Most applications these days use sysctlbyname(), but some still use sysctl()
for a few reasons:
- legacy/BSD-portable code
- performance (sysctlbyname requires multiple system calls)
- per-resource sysctl trees (e.g., CTL_KERN.KERN_PROC.KERN_PROC_PID)
To make libcap_sysctl a better drop-in replacement for the
non-capsicumized functions, I added cap_sysctl(3) and cap_sysctlnametomib().
I also revised the limit interface to accommodate the new interfaces, and to
avoid direct manipulation of nvlists.
cap_sysctl(3) and cap_sysctlnametomib(3) are subject to the same limits as
named sysctls. Limits can be specified by name or by MIB. When a limit is
specified by name, we automatically resolve the name to a MIB and update
the limit. This is made somewhat awkward by the fact that the "limits" nvlist
in the service command handler is const; that is, we cannot modify the service
limits in the sysctlnametomib command handler.
The old code used a very simple format for limit nvlists: the sysctl name was a key
and the allowed operations was stored as a number value. Obviously this doesn't
work for MIBs, so I extended the nvlist format somewhat. Now, the set of limits is
an nvlist of nvlists. Each sub-nvlist contains one or both of "name" and "mib", and
also contains the allowed operations ("operation"). See the updated man page for
the new limit interface.
While testing I found that cap_sysctl is much slower than direct system calls.

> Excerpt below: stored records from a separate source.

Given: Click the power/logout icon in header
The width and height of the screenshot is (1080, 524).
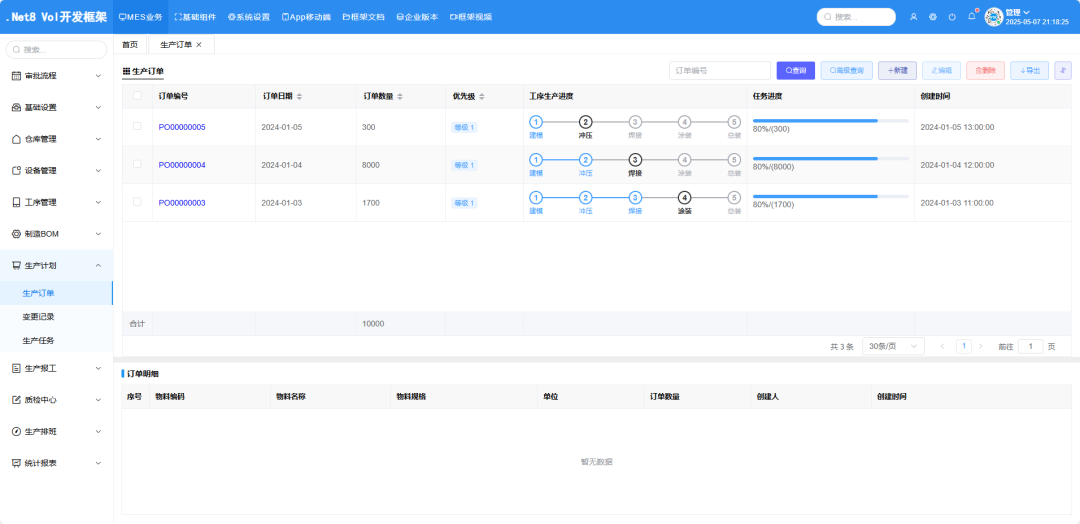Looking at the screenshot, I should pyautogui.click(x=952, y=17).
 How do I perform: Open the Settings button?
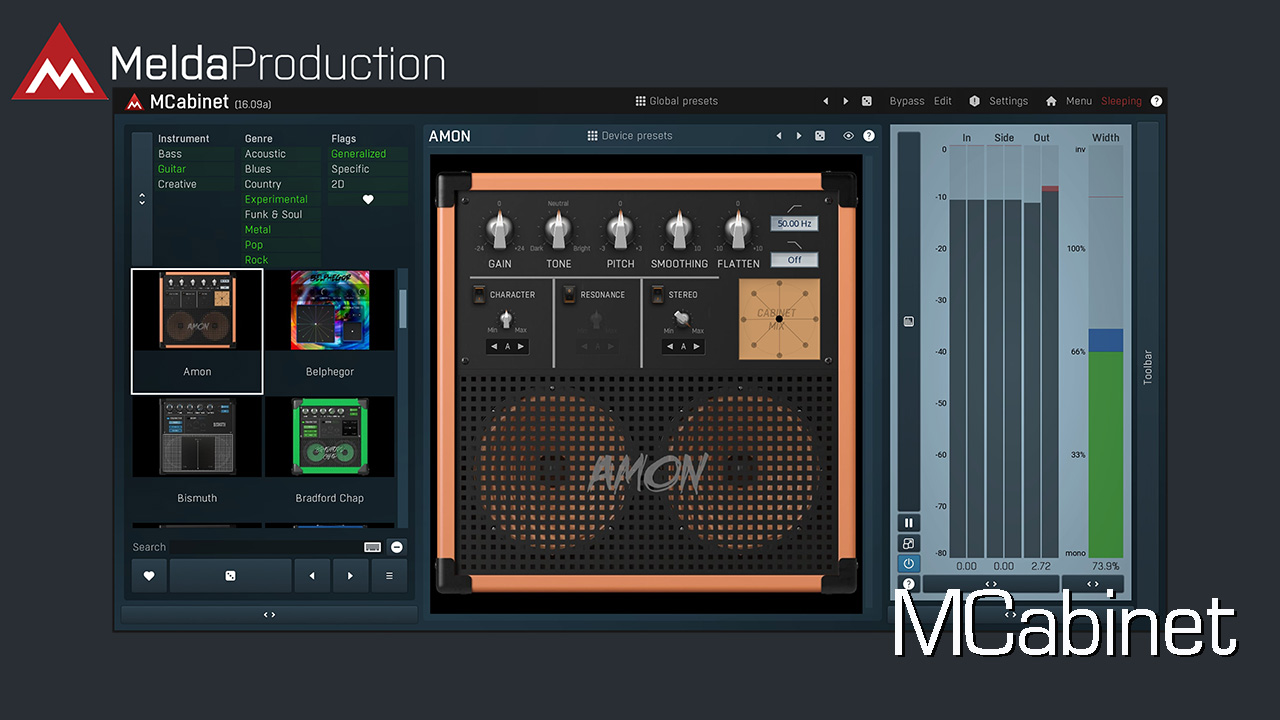(998, 101)
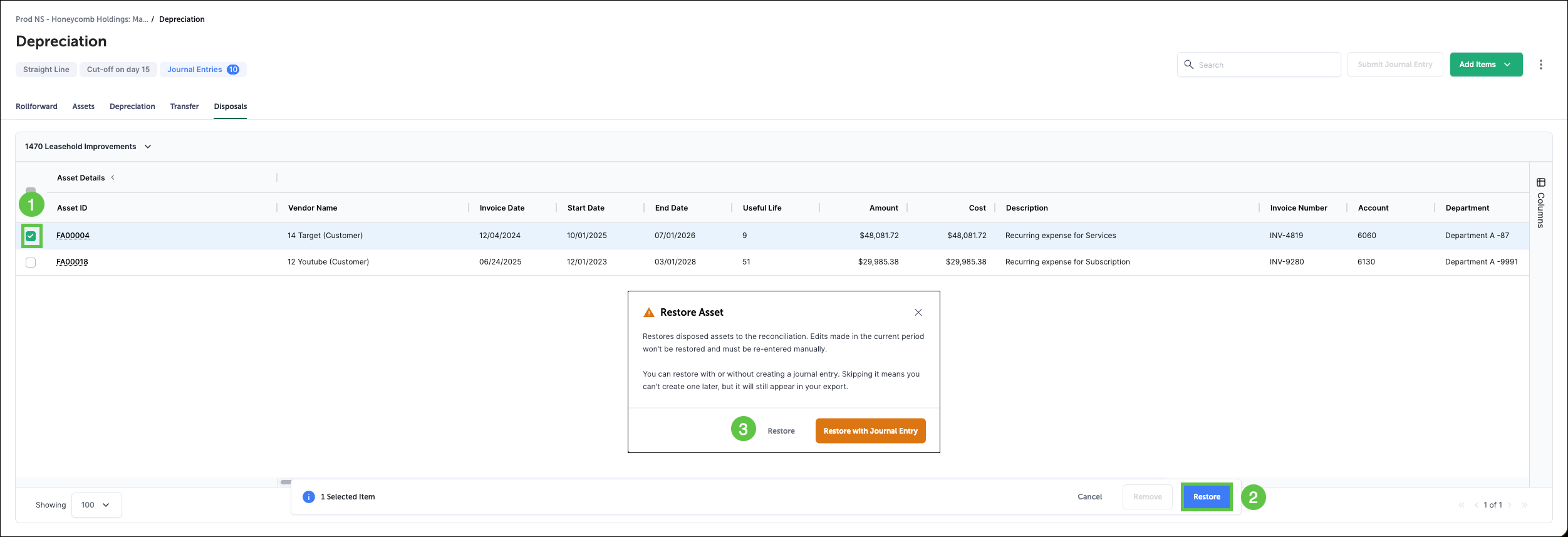Open the Showing 100 rows dropdown
This screenshot has height=537, width=1568.
pyautogui.click(x=96, y=505)
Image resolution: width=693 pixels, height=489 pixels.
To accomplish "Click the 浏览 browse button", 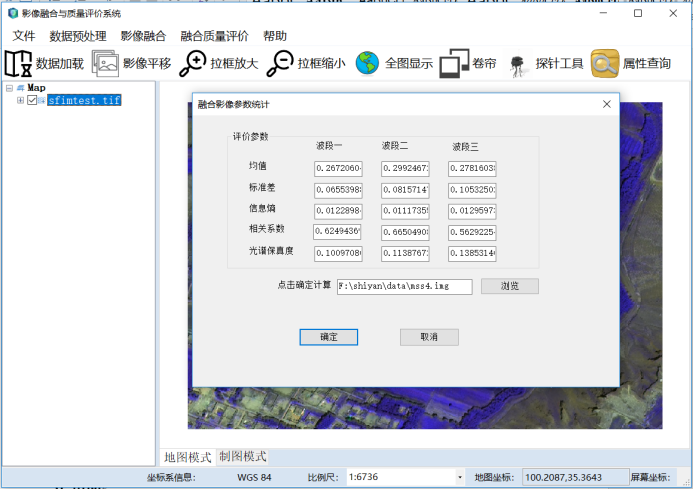I will (x=509, y=286).
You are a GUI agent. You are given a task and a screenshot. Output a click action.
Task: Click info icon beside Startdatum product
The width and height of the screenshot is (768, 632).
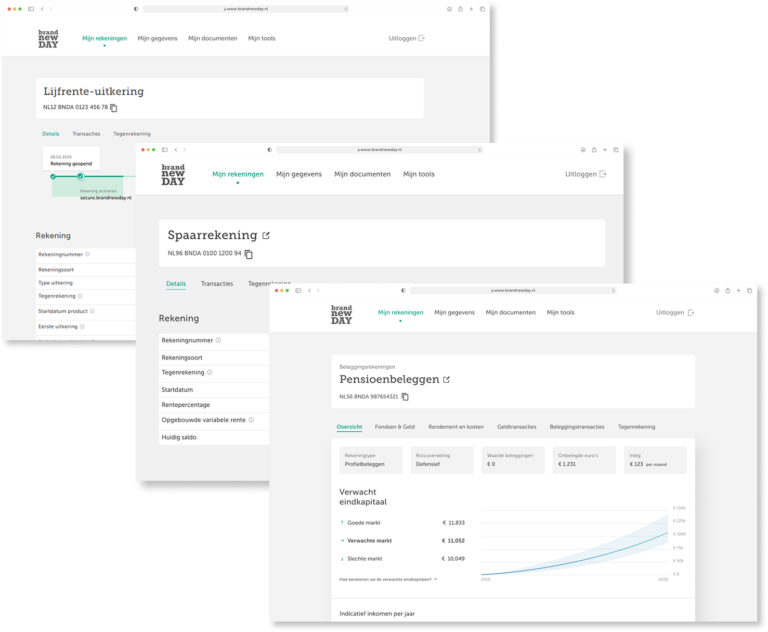pyautogui.click(x=94, y=311)
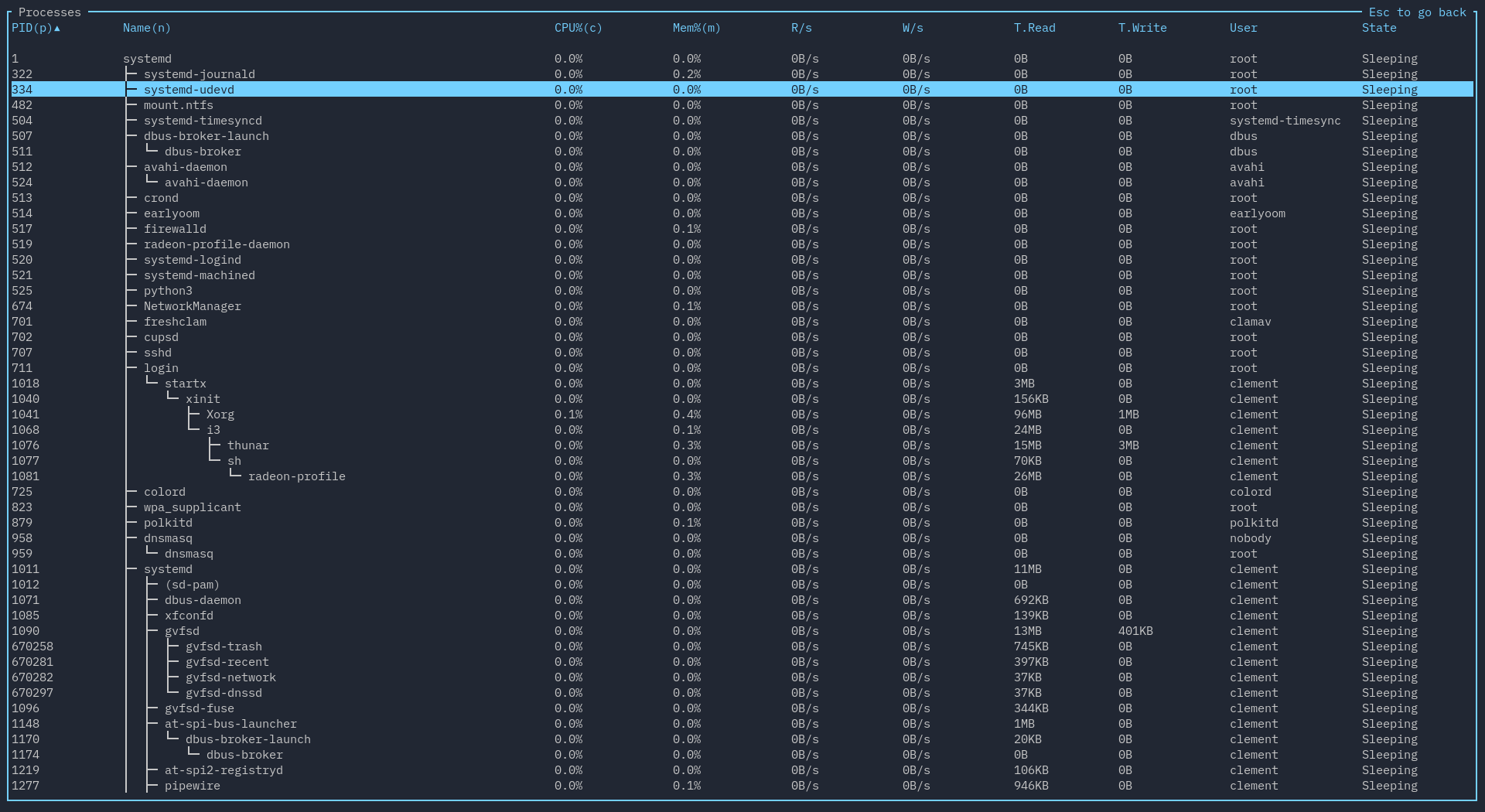Select the thunar process under i3
Viewport: 1485px width, 812px height.
pyautogui.click(x=248, y=445)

A loop which just reads a sysctl shows a 15x increase in runtime. This overhead
is a combination of IPC overhead, nvlist construction, and nvlist serialization; I
did not test with any limits set, but that would have made it worse. I
suspect that the only true solution is to provide a "sysctlfd" abstraction which
allows applications to reference subtrees of the sysctl tree. However, cap_sysctl
is still useful for sandboxing existing applications without requiring non-trivial changes.